Nansen, 1893:[279] "So much alone can we declare with any assurance, that the Eskimos dwelt in comparatively recent times on the coasts around Bering Strait and Bering Sea—probably on the American side—and have thence, stage by stage, spread eastward over Arctic America to Greenland. * * *

"The likeness between all the different tribes of Eskimos, as well as their secluded position with respect to other peoples, and the perfection of their implements, might be taken to indicate that they are of a very old race, in which everything has stiffened into definite forms, which can now be but slowly altered.

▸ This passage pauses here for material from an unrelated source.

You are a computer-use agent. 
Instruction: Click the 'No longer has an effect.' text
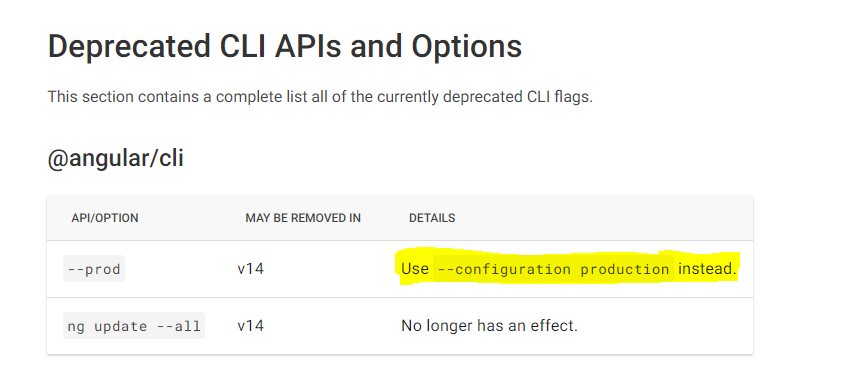pos(490,326)
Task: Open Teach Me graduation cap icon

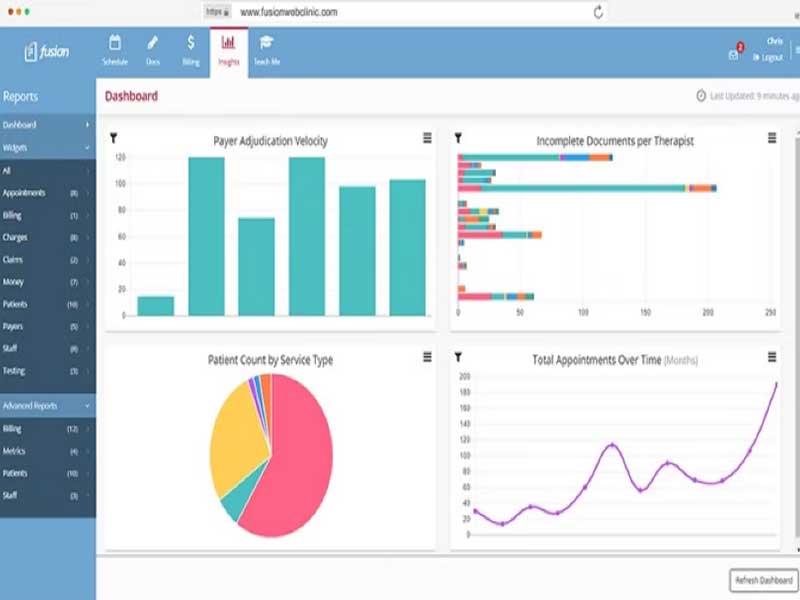Action: 266,43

Other indications, however, seem to conflict with such a hypothesis, and render it more probable that the race was originally a small one, which did not until a comparatively late period develop to the point at which we now find it, and spread over the countries which it at present inhabits."


Tarenetzky, 1900:[280] "Die Frage ist bis jetzt noch nicht entschieden und wird wahrscheinlich auch niemals definitiv entschieden werden ob die gegenwärtig die Nordostgrenze Asiens und die Nordwestgrenze Amerikas bewohnenden Polarvölker ursprünglich aus Asien nach Amerika oder in umgekehrter Richtung zu ihren Wohnsitzen wanderten."


De Nadaillac[281] believed that the Eskimo (with some other aboriginal Americans), now savage and demoralized, have issued from races more civilized and that they could raise themselves to the old social level were it not for their struggle with inexorable climate, famines, and lately also alcoholism.


Jenness, 1928:[282] "We still believe that the Eskimos are fundamentally a single people; that they had their origin in a homeland not yet determined; but we have learned that they reached their present condition through a series of complex changes and migrations, the outlines of which we have hardly begun to decipher."